The involvement of volunteers is usually a positive experience for everyone involved. However, there may be times when an issue about volunteering or a volunteer needs to be addressed. It’s important that there’s a quick, fair and transparent process for doing so.
What type of issues are covered in the Resolving Volunteer Issues (RVI) policy?
Issues relating to a volunteer/s might include:
- A volunteer behaving in a way that is not in line with our Code of Conduct e.g. making public derogatory comments about the MS Society, bullying or harassment, racism, breaching confidentiality, or a refusal to work with others to resolve conflicts.
- Refusing to do ‘must do’ training.
- Not following our policies and processes.
- Failure to work collaboratively with other volunteers and/or staff.
- Conflicts of interest or using a volunteer role to pursue personal issues.
- A volunteer not fulfilling their agreed role description or acting outside the boundaries of their agreed role.
Issues relating to a volunteers’ experience might include:
- Dissatisfaction with their volunteering role e.g. the amount of time it is taking up, the tasks within it or a need for additional support or learning.
- Dissatisfaction with how their local group is operating e.g. its priorities, how decisions are made or disagreements within a volunteer group.
Our RVI policy links to other policies. If you aren’t sure which policy to use, have a look at our flowchart.
- Download our Which policy when flowchart
How to raise an issue
Anyone can raise an issue verbally or in writing. For more information about how to raise an issue, what you can expect and record keeping have a look at our guidance.
- Download our RVI Guidance – for someone raising an issue.
What if I’m involved in an issue?
If someone raises an issue that involves you, you’ll be invited to a meeting to discuss the issue. For more information about the principles and steps involved in resolving the issue have a look at our guidance.
The majority of issues should be resolved informally.
- See our Informal Process flowchart to find out more about the steps involved in resolving issues informally.
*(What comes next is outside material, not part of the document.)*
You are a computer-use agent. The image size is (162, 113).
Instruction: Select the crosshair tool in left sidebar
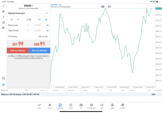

The informal process should involve conversations with all parties involved. Use our note taking template to help you take notes during these meetings.
- Download our note taking template.
Sometimes, a formal process is needed straightaway, for example if allegations of bullying, harassment or criminal behaviour are made, there is a significant and/or deliberate breach of our policies or a volunteer hasn’t responded to reasonable requests for contact as part of an informal process.
- See our Formal Process flowchart to find out more about the steps involved in resolving issues formally.